━━━━━ TEXTE RETENU

La moitié gauche du frigo

2000

Meilleur long métrage canadien au Festival de Toronto
Prix Claude-Jutra du meilleur premier long métrage aux Genie
Jutra du meilleur acteur (Paul Ahmarani)

«J'ai rencontré Luc Déry, qui a produit tous mes films. Il commençait dans le domaine de la production à l'époque. Je lui ai proposé un projet de documentaire sur l'information internationale. Je voulais aller filmer le théâtre de la médiatisation dans un pays en crise. Il m'a répondu que c'était trop ambitieux et trop cher. Mais il m'a demandé de lui soumettre quand même une autre idée. Je lui ai parlé de mon coloc qui était au chômage malgré son diplôme d'ingénieur. La moitié gauche du frigo est né là. Ce fut ma première incursion dans le monde fictionnel. Je n'avais pas d'attentes par rapport à ce film. Mais je me suis rendu compte que ma volonté de réalisation n'était pas épisodique. Et qu'il me fallait faire un deuxième long métrage. Quand je revois La moitié gauche du frigo, j'estime qu'il vieillit assez bien. Cela dit, il y a des anachronismes qui viennent quand même marquer le passage du temps.»

━━━━━━━━━━
━━━━━ DONNÉES FOURNIES

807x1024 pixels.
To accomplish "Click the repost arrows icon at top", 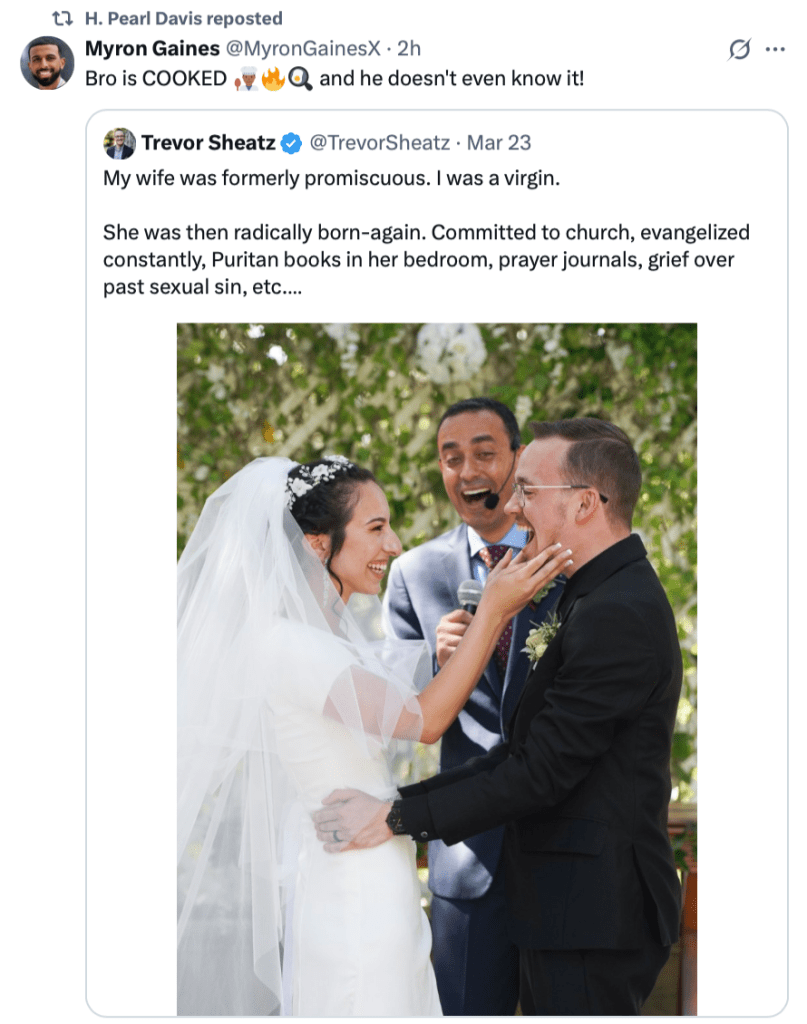I will (62, 19).
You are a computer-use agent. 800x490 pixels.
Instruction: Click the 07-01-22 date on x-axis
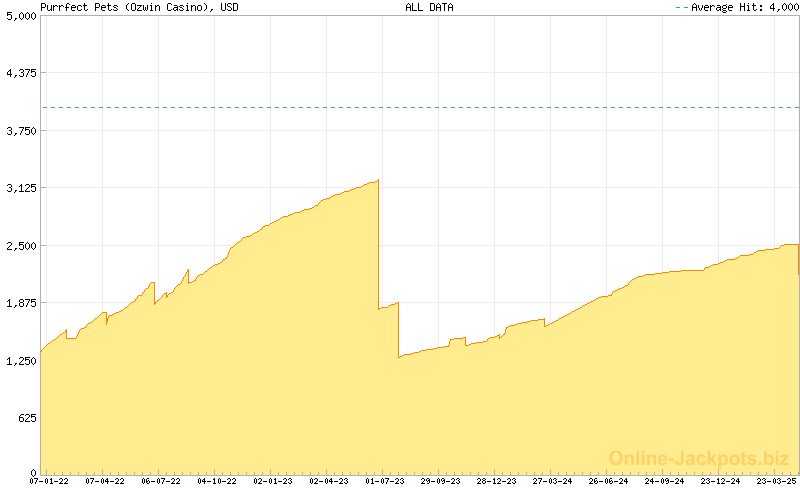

━━━━━━━━━━

## CONSIGNE A
D'après l'extrait sur le film La moitié gauche du frigo, qui a produit tous les films de la personne qui s'exprime ?
## CONSIGNE B
Poursuivez l'extrait consacré au film La moitié gauche du frigo après sa dernière phrase.

## RÉPONSE ATTENDUE A
Luc Déry.

## RÉPONSE ATTENDUE B
Congorama

2006

Cinq Jutra
Genie du meilleur scénario
Sélection à la Quinzaine des réalisateurs du Festival de Cannes

«Pour ce deuxième long métrage, je disposais de plus de moyens. À tel point qu'au premier jour de tournage, j'ai carrément eu l'impression de m'être trompé de plateau! Sur celui de La moitié gauche du frigo, nous étions huit ou neuf personnes en moyenne. Sur celui-là, nous étions 35! Je me suis vite rendu compte que j'entrais dans une autre ligue. Congorama est un film très technique sur le plan de la réalisation, car il est construit comme un puzzle, mais aussi très ludique. J'ai aujourd'hui le fantasme de revenir à ce genre d'écriture, très désinhibée. Quand Bertrand Tavernier, qui compte son bon lot de films avec des sujets importants, m'a dit un jour avoir réalisé La fille de D'Artagnan simplement pour le plaisir de la chose, ce fut pour moi un déclic.»

C'est pas moi, je le jure!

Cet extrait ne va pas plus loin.